━━━ Materials provided
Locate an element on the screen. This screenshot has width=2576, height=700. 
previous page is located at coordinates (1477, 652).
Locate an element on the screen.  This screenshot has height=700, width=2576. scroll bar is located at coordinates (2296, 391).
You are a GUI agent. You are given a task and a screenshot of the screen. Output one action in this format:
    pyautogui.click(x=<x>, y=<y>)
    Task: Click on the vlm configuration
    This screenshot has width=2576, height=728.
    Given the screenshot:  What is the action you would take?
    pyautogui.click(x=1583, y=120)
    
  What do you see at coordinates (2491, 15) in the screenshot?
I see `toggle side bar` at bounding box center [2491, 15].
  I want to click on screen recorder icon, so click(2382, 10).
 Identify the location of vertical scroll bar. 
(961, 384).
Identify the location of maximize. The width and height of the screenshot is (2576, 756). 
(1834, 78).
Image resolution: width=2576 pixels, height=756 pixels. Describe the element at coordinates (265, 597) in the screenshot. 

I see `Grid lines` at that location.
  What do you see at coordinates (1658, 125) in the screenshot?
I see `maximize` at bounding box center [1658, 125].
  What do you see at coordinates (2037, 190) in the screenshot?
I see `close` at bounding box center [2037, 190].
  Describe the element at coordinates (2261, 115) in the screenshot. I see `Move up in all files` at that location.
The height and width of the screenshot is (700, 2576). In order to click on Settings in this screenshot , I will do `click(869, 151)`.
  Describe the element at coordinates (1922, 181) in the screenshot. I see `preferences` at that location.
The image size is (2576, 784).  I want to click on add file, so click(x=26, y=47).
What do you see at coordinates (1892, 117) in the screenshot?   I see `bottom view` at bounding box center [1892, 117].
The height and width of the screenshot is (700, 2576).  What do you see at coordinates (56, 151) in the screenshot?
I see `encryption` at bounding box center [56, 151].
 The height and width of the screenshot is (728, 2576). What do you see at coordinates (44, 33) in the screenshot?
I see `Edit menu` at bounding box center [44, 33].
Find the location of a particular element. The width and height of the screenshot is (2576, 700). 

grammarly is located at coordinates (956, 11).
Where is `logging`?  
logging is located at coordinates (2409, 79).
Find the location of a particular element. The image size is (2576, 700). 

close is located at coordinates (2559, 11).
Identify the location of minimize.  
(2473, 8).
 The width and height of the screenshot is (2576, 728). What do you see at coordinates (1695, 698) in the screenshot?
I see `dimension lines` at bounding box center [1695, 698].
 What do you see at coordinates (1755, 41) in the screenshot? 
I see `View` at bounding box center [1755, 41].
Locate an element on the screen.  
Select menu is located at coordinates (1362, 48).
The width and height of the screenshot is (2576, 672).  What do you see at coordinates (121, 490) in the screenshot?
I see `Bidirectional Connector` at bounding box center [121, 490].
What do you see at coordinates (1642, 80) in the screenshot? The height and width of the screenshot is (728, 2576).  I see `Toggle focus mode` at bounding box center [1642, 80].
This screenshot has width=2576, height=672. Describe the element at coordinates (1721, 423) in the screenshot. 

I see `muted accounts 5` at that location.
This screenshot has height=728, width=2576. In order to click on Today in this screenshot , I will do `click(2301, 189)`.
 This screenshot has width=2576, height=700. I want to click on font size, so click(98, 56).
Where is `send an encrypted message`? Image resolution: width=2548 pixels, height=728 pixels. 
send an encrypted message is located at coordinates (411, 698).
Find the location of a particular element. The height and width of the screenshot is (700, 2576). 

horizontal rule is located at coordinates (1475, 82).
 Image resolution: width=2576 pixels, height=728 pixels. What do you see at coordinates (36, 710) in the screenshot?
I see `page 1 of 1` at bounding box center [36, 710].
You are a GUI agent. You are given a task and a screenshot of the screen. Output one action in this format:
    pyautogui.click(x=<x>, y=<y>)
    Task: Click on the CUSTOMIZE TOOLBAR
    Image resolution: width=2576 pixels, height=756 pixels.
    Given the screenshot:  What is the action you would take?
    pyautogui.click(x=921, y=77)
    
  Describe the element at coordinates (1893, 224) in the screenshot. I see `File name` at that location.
━━━━━━
*Task requirements*. Repeat all of the records above word for word.

*Solution*.
Locate an element on the screen. This screenshot has width=2576, height=700. 
previous page is located at coordinates (1477, 652).
Locate an element on the screen.  This screenshot has height=700, width=2576. scroll bar is located at coordinates (2296, 391).
You are a GUI agent. You are given a task and a screenshot of the screen. Output one action in this format:
    pyautogui.click(x=<x>, y=<y>)
    Task: Click on the vlm configuration
    This screenshot has width=2576, height=728.
    Given the screenshot:  What is the action you would take?
    pyautogui.click(x=1583, y=120)
    
  What do you see at coordinates (2491, 15) in the screenshot?
I see `toggle side bar` at bounding box center [2491, 15].
  I want to click on screen recorder icon, so click(2382, 10).
 Identify the location of vertical scroll bar. 
(961, 384).
Identify the location of maximize. The width and height of the screenshot is (2576, 756). 
(1834, 78).
Image resolution: width=2576 pixels, height=756 pixels. Describe the element at coordinates (265, 597) in the screenshot. 

I see `Grid lines` at that location.
  What do you see at coordinates (1658, 125) in the screenshot?
I see `maximize` at bounding box center [1658, 125].
  What do you see at coordinates (2037, 190) in the screenshot?
I see `close` at bounding box center [2037, 190].
  Describe the element at coordinates (2261, 115) in the screenshot. I see `Move up in all files` at that location.
The height and width of the screenshot is (700, 2576). In order to click on Settings in this screenshot , I will do `click(869, 151)`.
  Describe the element at coordinates (1922, 181) in the screenshot. I see `preferences` at that location.
The image size is (2576, 784).  I want to click on add file, so click(x=26, y=47).
What do you see at coordinates (1892, 117) in the screenshot?   I see `bottom view` at bounding box center [1892, 117].
The height and width of the screenshot is (700, 2576).  What do you see at coordinates (56, 151) in the screenshot?
I see `encryption` at bounding box center [56, 151].
 The height and width of the screenshot is (728, 2576). What do you see at coordinates (44, 33) in the screenshot?
I see `Edit menu` at bounding box center [44, 33].
Find the location of a particular element. The width and height of the screenshot is (2576, 700). 

grammarly is located at coordinates (956, 11).
Where is `logging`?  
logging is located at coordinates (2409, 79).
Find the location of a particular element. The image size is (2576, 700). 

close is located at coordinates (2559, 11).
Identify the location of minimize.  
(2473, 8).
 The width and height of the screenshot is (2576, 728). What do you see at coordinates (1695, 698) in the screenshot?
I see `dimension lines` at bounding box center [1695, 698].
 What do you see at coordinates (1755, 41) in the screenshot? 
I see `View` at bounding box center [1755, 41].
Locate an element on the screen.  
Select menu is located at coordinates (1362, 48).
The width and height of the screenshot is (2576, 672).  What do you see at coordinates (121, 490) in the screenshot?
I see `Bidirectional Connector` at bounding box center [121, 490].
What do you see at coordinates (1642, 80) in the screenshot? The height and width of the screenshot is (728, 2576).  I see `Toggle focus mode` at bounding box center [1642, 80].
This screenshot has width=2576, height=672. Describe the element at coordinates (1721, 423) in the screenshot. 

I see `muted accounts 5` at that location.
This screenshot has height=728, width=2576. In order to click on Today in this screenshot , I will do `click(2301, 189)`.
 This screenshot has width=2576, height=700. I want to click on font size, so click(98, 56).
Where is `send an encrypted message`? Image resolution: width=2548 pixels, height=728 pixels. 
send an encrypted message is located at coordinates (411, 698).
Find the location of a particular element. The height and width of the screenshot is (700, 2576). 

horizontal rule is located at coordinates (1475, 82).
 Image resolution: width=2576 pixels, height=728 pixels. What do you see at coordinates (36, 710) in the screenshot?
I see `page 1 of 1` at bounding box center [36, 710].
You are a GUI agent. You are given a task and a screenshot of the screen. Output one action in this format:
    pyautogui.click(x=<x>, y=<y>)
    Task: Click on the CUSTOMIZE TOOLBAR
    Image resolution: width=2576 pixels, height=756 pixels.
    Given the screenshot:  What is the action you would take?
    pyautogui.click(x=921, y=77)
    
  Describe the element at coordinates (1893, 224) in the screenshot. I see `File name` at that location.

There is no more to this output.